OJK: Investor Saham Tak Khawatir Pelemahan Rupiah

ANTARA FOTO/Muhammad Adimaja
Pekerja membersihkan kaca layar pergerakan Indeks Harga Saham Gabungan (IHSG) yang mengalami gangguan di Mandiri Sekuritas, Jakarta, Senin (10/7). Adanya gangguan sistem penyebaran informasi atau datafeed pada pembukaan perdagangan IHSG di Bursa Efek Indonesia (BEI) mengakibatkan perdagangan lebih lambat dari sebelumnya dan IHSG turun 0,26 persen atau 15,4 poin ke level 5.799,39 di akhir sesi I.
Penulis: Ihya Ulum Aldin
7/9/2018, 15.43 WIB

Otoritas Jasa Keuangan (OJK) memastikan investor di pasar saham tidak khawatir terhadap volatilitas di pasar global dan defisit neraca berjalan yang berpengaruh terhadap indeks. Hal itu disampaikan usai Bursa Efek Indonesia mengadakan acara Investor Gathering bertema Menyikapi Volatilitas Perdagangan Saham di Bursa Efek Indonesia.

"Sebetulnya tadi tidak ada pertanyaan (dari investor). Lebih banyak penjelasan dari Pak Sua (Suahasil Nazara, Kepala Badan Kebijakan Fiskal Kementerian Keuangan) mengenai kondisi fiskal dan policy yang dilakukan pemerintah. Kemudian menjelaskan perkembangan dari moneter," kata Pengawas Pasar Modal OJK Hoesen di Gedung Bursa Efek Indonesia (BEI), Jakarta, Jumat (7/9).
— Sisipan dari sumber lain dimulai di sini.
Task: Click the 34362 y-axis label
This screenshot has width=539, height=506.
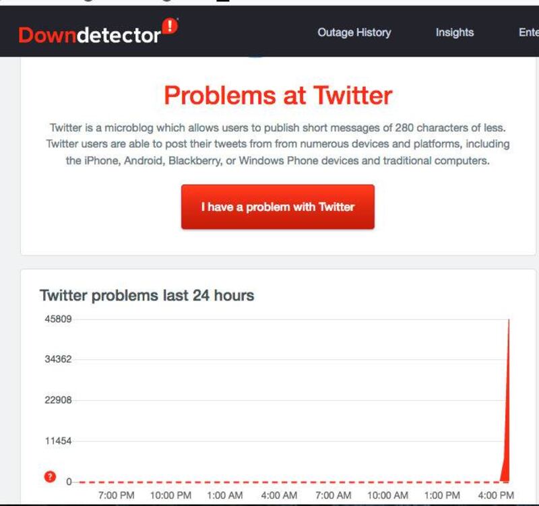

Hoesen menilai, persoalan di pasar saham yaitu kerentanan dari daya tahan pasar saham, karena dominasi asing terhadap portofolio saham yang ada di BEI. "Kami bersyukur, investor domestik tumbuh banyak dan bisa menopang volatilitas yang ada di pasar," katanya.

(Baca: Faktor Pembeda Pelemahan Rupiah Saat Ini Dibandingkan Krisis 1998)  

Suahasil mengatakan pemerintah ingin mendorong ekspor dan investasi, termasuk mengendalikan impor, dengan cara berbagai campuran kebijakan. Seperti menerapkan B20 untuk bio solar, menaikan Tingkat Kandungan Dalam Negeri (TKDN) untuk proyek infrastruktur, termasuk menaikan tarif pajak penghasilan (PPh) untuk barang konsumsi yang diimpor.

"Kami pastikan bahan baku tidak ada kenaikan (PPh). Hanya barang konsumsi (impor)," kata Suahasil di kesempatan yang sama.

pemerintah juga menerapkan beberapa kebijakan dalam mendorong ekspor, salah satunya dengan memberikan insentif fiskal untuk sektor industri terutama industri hulu. Dalam meningkatkan devisa, sektor pariwisata dalam negeri juga digenjot demi menarik wisatawan asing berkunjung ke Indonesia.

(Baca: Pemerintah Bentuk Satgas Pengawas Aturan PPh Impor)

Selain itu, pemerintah juga melakukan penyerdahaan sistem bisnis license melalui Online Single Submission (OSS) dalam upaya meningkatkan investasi. Kemudian melakukan berbagai macam simplifikasi yang lebih teknis antara Ditjen pajak dan Ditjen Bea Cukai.

Sementara Bank Indonesia (BI) melihat prospek nilai tukar rupiah ke depan diperkirakan tidak seberat tahun ini. Proyeksi ini seiring terkendalinya laju inflasi dan prospek pertumbuhan ekonomi Indonesia ke depan. BI memproyeksikan pertumbuhan ekonomi tahun 2018 dan 2019 masing-masing berkisar di 5,0% - 5,4% dan 5,1% - 5,5%. Adapun, laju inflasi diperkirakan stabil di kisaran 3,5%+1% untuk tahun 2018 dan 2019.

Suahasil menilai, tantangan pertumbuhan ekonomi bersumber dari dinamika perekonomian global, yaitu tekanan pasar keuangan akibat normalisasi moneter Amerika Serikat, moderasi ekonomi Tiongkok, proteksionisme, perang dagang AS dan Tiongkok, ketegangan geopolitik, dan perubahan iklim atau cuaca ekstrim.

Ketidakkhawatiran investor mulai terlihat pada perdagangan kemarin, Indeks Harga Saham Gabungan (IHSG) mulai berada di zona hijau. Kemarin IHSG ditutup menguat 92,6 poin atau naik 1,63% menjadi berada di level 5.776. Sedangkan hari ini, pada pertengahan perdagangan IHSG kembali menguat 20,2 poin atau 0,35% menjadi berada di level 5.796.